Mais sinistro ainda: Donal Trump e os rapazes que o rodeiam querem que os EUA se tornem em amigos e aliados da Rússia de Putin, não para de caminho proteger a Europa, mas com o objetivo inconfessável de em conjunto com os russos e com moderna tecnologia americana, explorarem as riquezas minerais da Sibéria e de todos os países da Ásia e África sobre os quais a Federação russa tem influência. O caso particular da Sibéria é evidente: com uma população envelhecida e sem tecnologia moderna, a Rússia terá cada vez menos capacidade relativa de explorar a região enquanto a China estará sempre à espreita de uma oportunidade para a invadir.

Por sobre todos estes interesses financeiros, económicos e geoestratégicos, paira ainda uma ambição civilizacional: uma aliança entre EUA e Rússia será uma aliança branca e cristã, a única que na cabeça de Donald Trump poderá combater a China e salvar o mundo (segundo os seus próprios valores e interesses).

Dentro da cabeça de Donald Trump, a multiplicação de pobres no seu próprio país e o fim das democracias ocidentais serão apenas efeitos colaterais inevitáveis na prossecução do grande desígnio atrás enunciado.

Pior para todos nós no resto do mundo, neste momento histórico nenhum país, potência ou região do globo, está em condições de impedir a concretização do plano de Donald Trump e da sua equipa de rapazes extremamente ambiciosos.

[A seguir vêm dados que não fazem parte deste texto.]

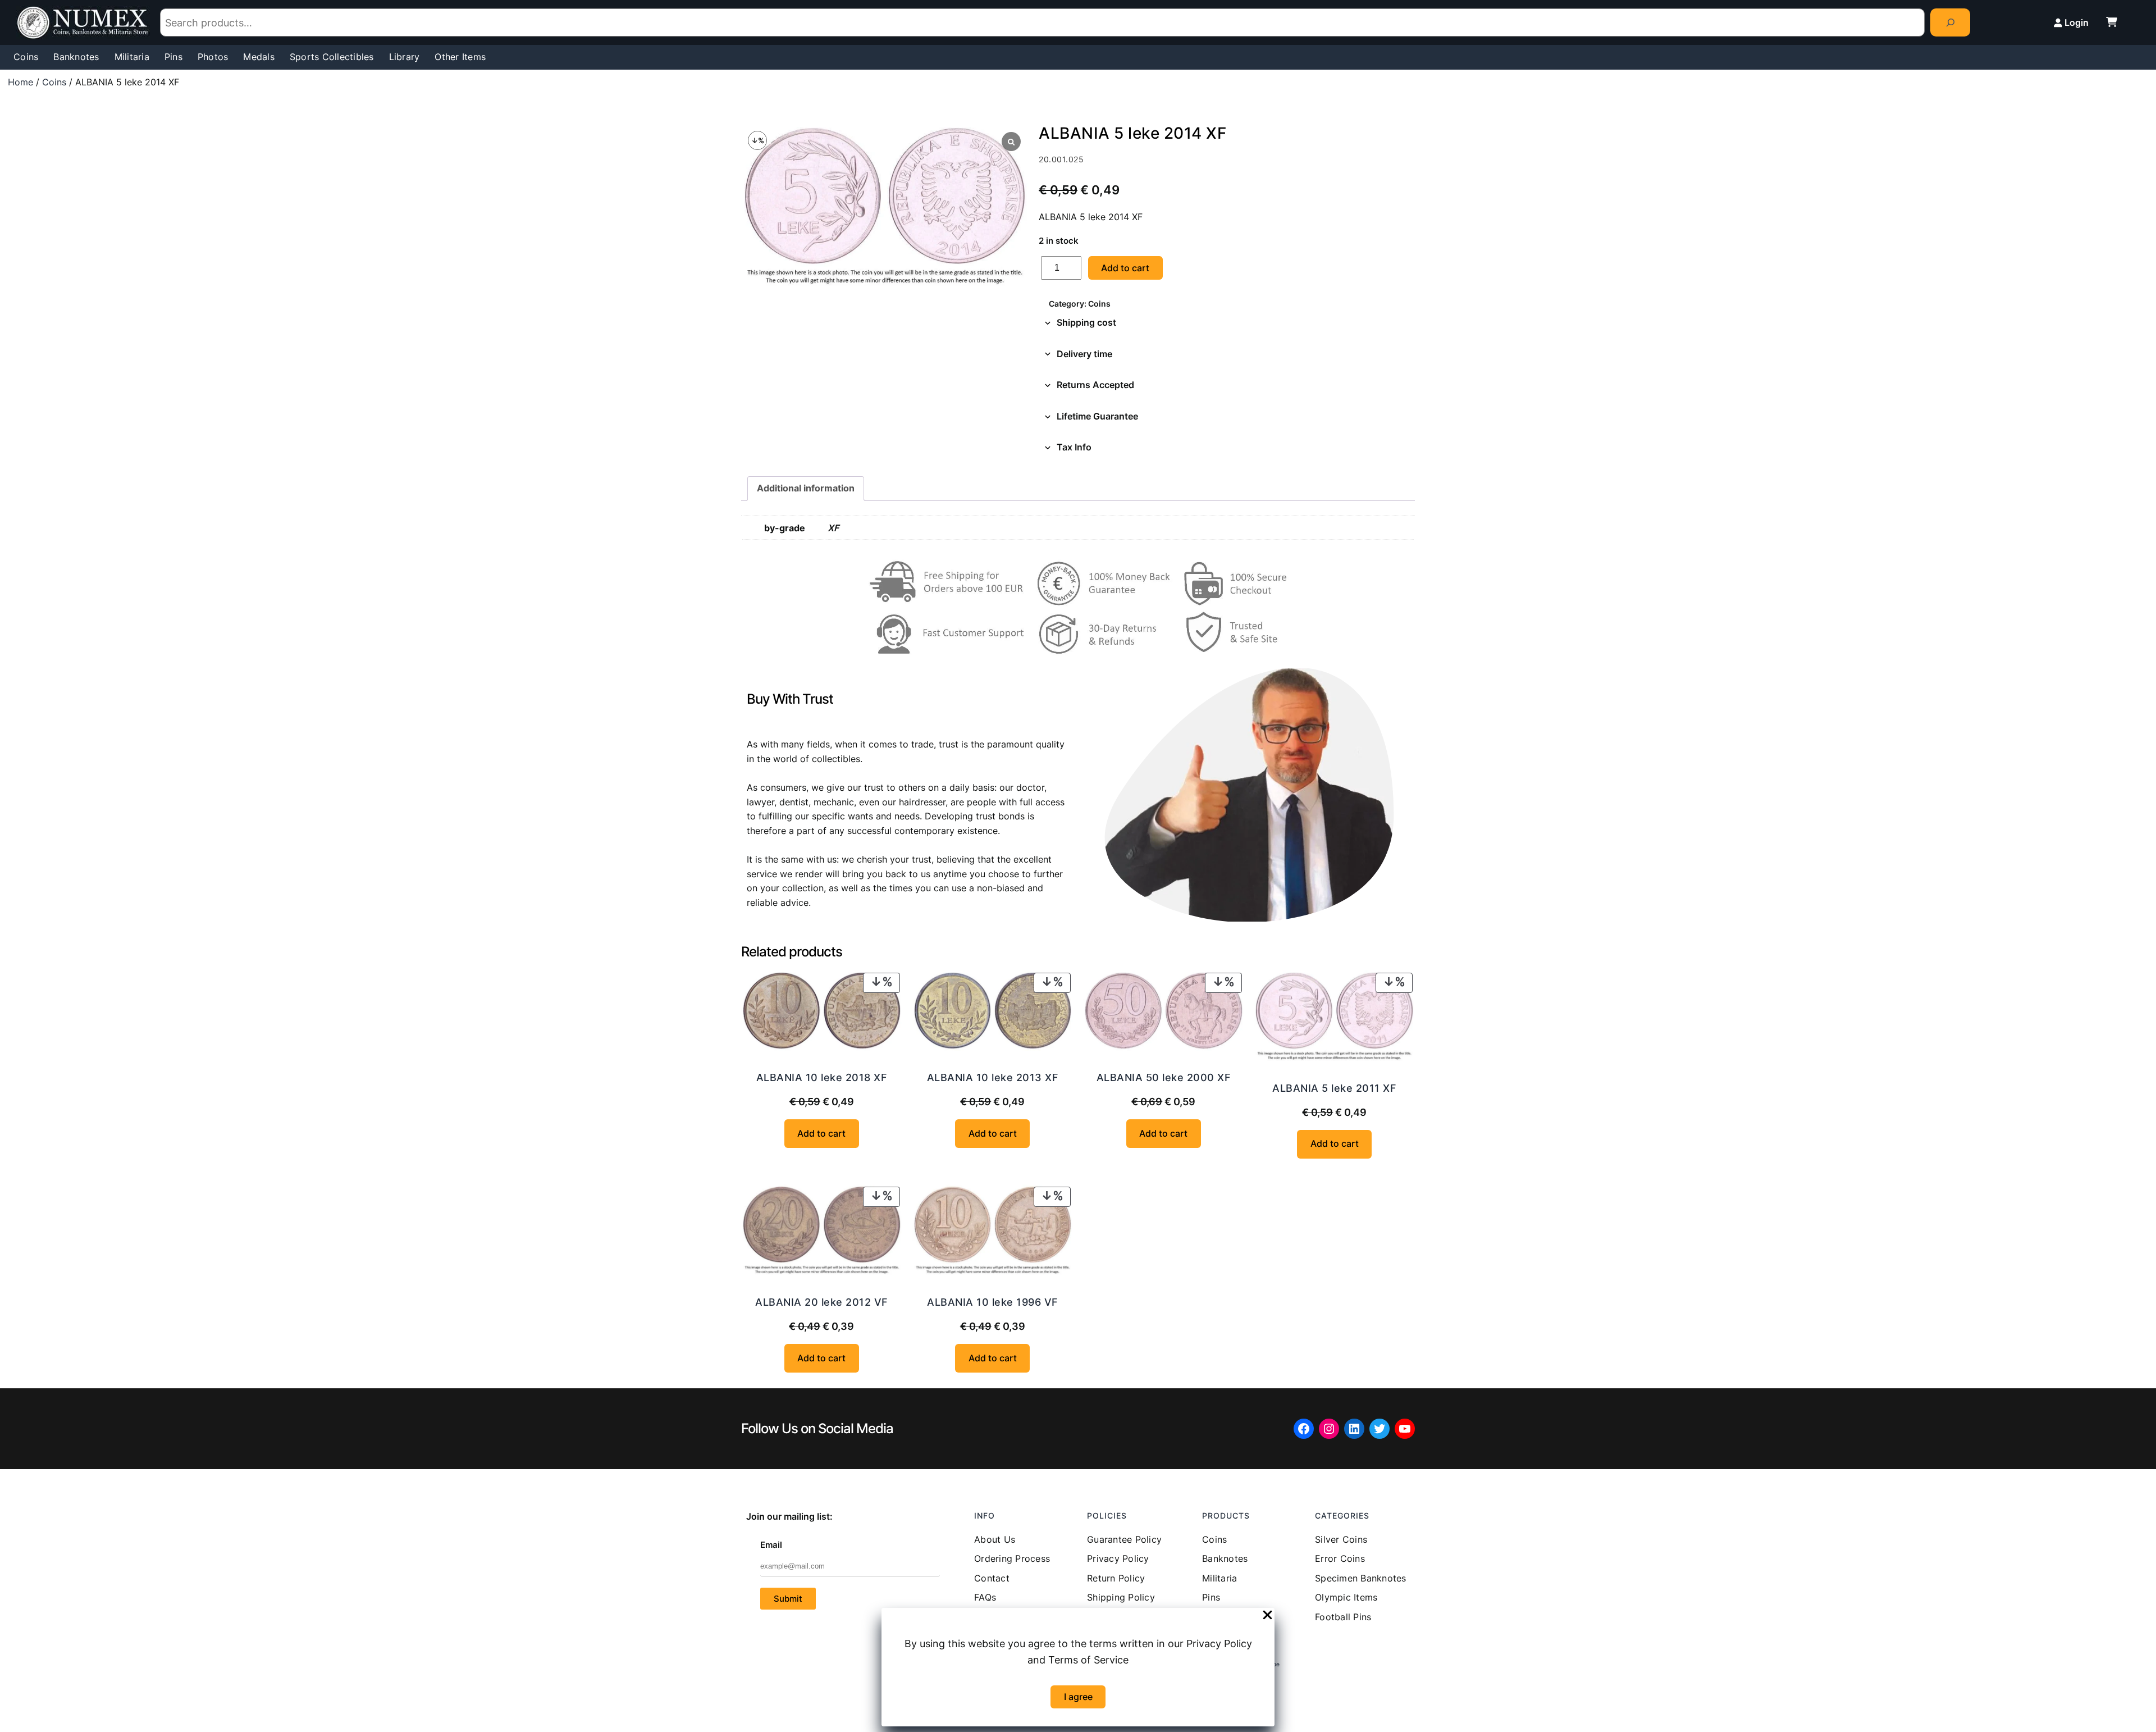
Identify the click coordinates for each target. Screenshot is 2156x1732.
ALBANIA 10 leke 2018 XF (822, 1077)
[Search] (1950, 22)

Mas como em tudo o que se refere à natureza humana, há sempre pontos fracos que podem derrubar os maiores planos dos maiores líderes para o domínio do mundo:

Há sinais de uma crise que se estão a acentuar nas principais bolsas de valores, a começar por Wall Street. O plano de desvalorização externa da economia americana está a fazer rebentar a bolha da especulação financeira que não parava de crescer desde 2010.

Um provável crash das bolsas americanas pode rapidamente transformar-se numa crise séria dos mercados de capitais, contaminar o sistema financeiro e provocar uma recessão nos EUA e no mundo.

Quando os eleitores americanos perceberem que foi Donald Trump que a provocou só terão uma coisa a fazer: tirar de vez o Presidente e os seus rapazes da Casa Branca.